How Can You Save Money on Taxes?
If you have ever asked yourself that question, this guide is for you. With a bit of knowledge, you can maximize your refund or tax savings!
In fact, it’s no secret that you can lower taxable income with an RRSP contribution, but were you aware that you can keep TFSA even outside of Canada?
Although specific rules apply to particular sectors, we will focus on tax savings that apply to everyone in Canada.
Check them out below.
1. Registered Retirement Savings Plan
All Canadians can avail themselves of this kind of savings or investment account. It’s also good to know that RRSP contributions may be deducted from your earned income in a contribution year.
However, it’s best to keep in mind that contributions are allowed up to 18% of the earned income. Moreover, the amount was capped at $26,230 in 2018. You should probably only contribute if you have a marginal tax rate higher than the expected tax rate when you withdraw them.
You can also take advantage of your withdrawals by timing the withdrawals to save more on your taxes. You can make significant savings on taxes by withdrawing in a year of no or little income. This includes taking a gap year to pursue your other interests or travel.
Do you bring home a full-time income right now but expect minimal income in the future? If so, delay your withdrawals until then. Under the assumption that the total withdrawals are lower than the full-time income, the RRSP withdrawals will get taxed only at the marginal rate.
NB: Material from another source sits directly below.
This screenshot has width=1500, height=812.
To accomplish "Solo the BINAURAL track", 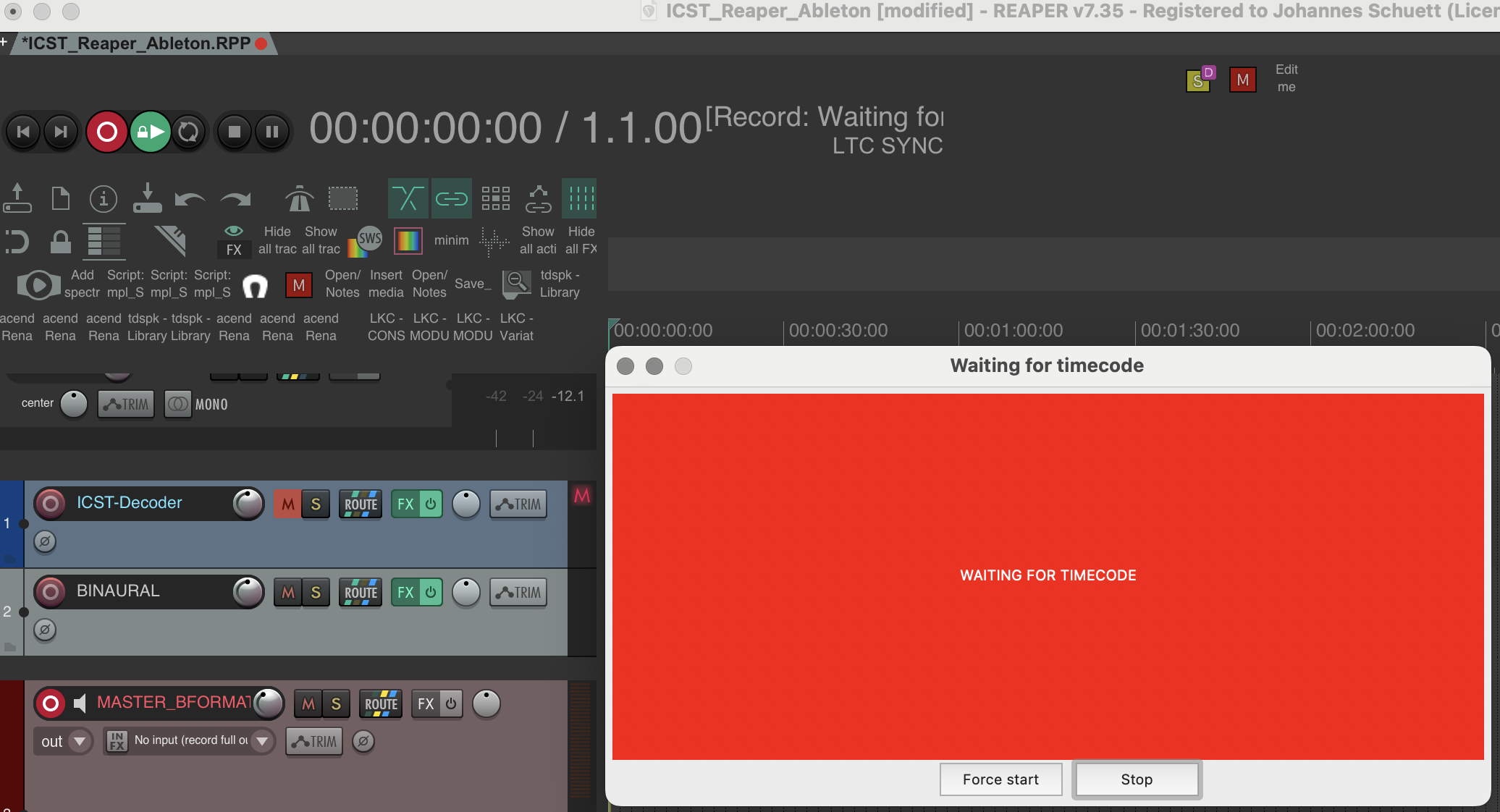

Aside from this, you can withdraw as much as the Basic Personal Amount in a year without income. This means that you don’t have to pay any taxes.
3. Employment Amount
Unless you’re self-employed, this tax credit is open to all employed people. In 2007, it was launched at $1,000. However, due to inflation, the amount has gone up to $1,195 by 2018.
This is non-refundable, so you get to save 15% of this or $179.25. If you use a tax program, you only have to input your income to receive the tax credit automatically.